¿Es posible frenar la violencia vicaria sin callar voces?
La vía elegida por Igualdad para evitar casos de revictimización como el del libro ‘El odio’ afecta directamente a un derecho fundamental

La publicación frustrada del libro El Odio, escrito por Luisgé Martín, en el que José Bretón relataba el asesinato de sus dos hijos, abrió un debate público que el actual anteproyecto de ley del Gobierno ha querido recoger y canalizar. La propuesta introduce una prohibición de publicar o difundir contenidos relacionados con un delito cuando puedan menoscabar la dignidad o causar daño psicológico a las víctimas. Ese debate, que trascendía lo legal, nos situó ante una disyuntiva compleja: ¿qué hacemos con el relato del crimen, con la voz del asesino y con el derecho de las víctimas a no seguir siendo violentadas por quien asesinó a sus hijos? En aquel momento la víctima visible era Ruth Ortiz, madre de los niños asesinados, expuesta a una revictimización permanente. Lo que para unos era libertad creativa, para otros era un acto más de violencia de género: un asesino repitiendo la misma lógica de venganza con la que mató cruelmente a sus hijos.
En España, hasta que se apruebe la reforma, los instrumentos para proteger la dignidad de las víctimas cuando su imagen, nombre o historia son utilizados en libros, series, redes sociales u otros medios, se encuentran en la vía civil (a través de la protección del honor, la intimidad y la propia imagen) y en la penal. Además, el artículo 8.4 de la LOPIVI (Ley Orgánica 8/2021, de 4 de junio, de Protección integral a la infancia y la adolescencia frente a la violencia) exige respetar la intimidad y el honor de las personas menores de edad incluso tras su fallecimiento, y el Estatuto de la Víctima del Delito reconoce el derecho a la protección de la dignidad e intimidad durante el proceso judicial. Hay también medidas cautelares que permiten ordenar el cese provisional de contenidos o limitar la comunicación con la víctima por parte de los jueces. El problema, por tanto, no es en sí la ausencia de normas, sino su falta de aplicación.
El anteproyecto pretende regular expresamente que los jueces puedan imponer, como pena principal o accesoria, la prohibición de difundir contenidos relacionados con el delito cuando estos puedan dañar a la víctima. En apariencia, busca frenar la instrumentalización del delito como forma de revictimización. El diseño se inspira en una lógica ya existente en los delitos de odio: no basta con sancionar el acto violento, también es necesario limitar el discurso que lo acompaña y que perpetúa el daño. La diferencia es que aquí no se protege a un colectivo discriminado, sino a una víctima concreta con nombre y apellidos.
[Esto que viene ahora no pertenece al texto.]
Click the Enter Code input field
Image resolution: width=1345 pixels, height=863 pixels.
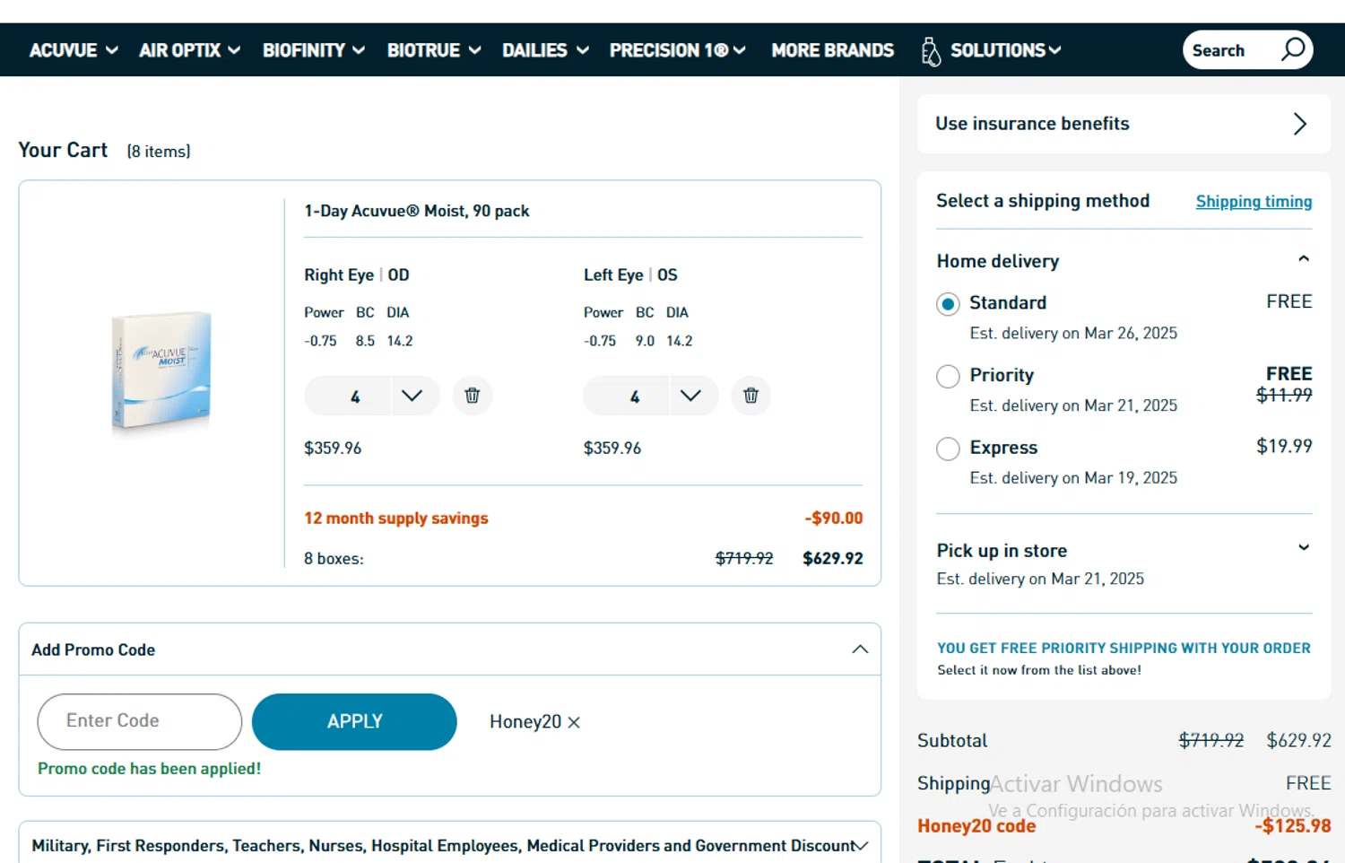click(140, 721)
Ese matiz es crucial: lo que se busca no es un bien jurídico abstracto, sino salvaguardar a una persona viva que puede ser herida cada vez que se amplifica la voz del agresor. El fin es legítimo. La duda es si la vía elegida, una prohibición penal que afecta directamente a un derecho fundamental como la libertad de expresión, es el medio adecuado.
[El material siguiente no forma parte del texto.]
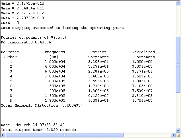Click vertical scrollbar track below the thumb
Screen dimensions: 181x138
point(178,110)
La reforma utiliza una redacción amplia, con conceptos indeterminados que pueden generar inseguridad jurídica. La imposición de esta pena dependerá de la interpretación de cada juez, lo que puede dar lugar a resoluciones dispares e incluso discrecionales. Además, no se limitaría a casos de violencia vicaria, también podría aplicarse a delitos sexuales, de acoso, contra la intimidad o incluso amenazas. La prohibición se presenta como una medida de protección más, análoga a las órdenes de alejamiento, de no comunicarse o de prohibición de residencia en determinados lugares… Se asemeja así a impedir que un agresor “se acerque” a su víctima a través de la publicación de contenidos relacionados con el delito, ya sea un libro, una entrevista, una serie o una publicación en redes sociales. La dificultad está en que la redacción actual no limita la prohibición únicamente al autor condenado, sino que puede afectar de forma indiscriminada a terceras personas que, en el ejercicio de su profesión, elaboren esos contenidos. Así, no solo se restringe la libertad de expresión de los condenados, sino también de periodistas, editoriales o creadores. Desde una perspectiva constitucional, el encaje de una limitación tan amplia es dudoso si no hay mayor precisión.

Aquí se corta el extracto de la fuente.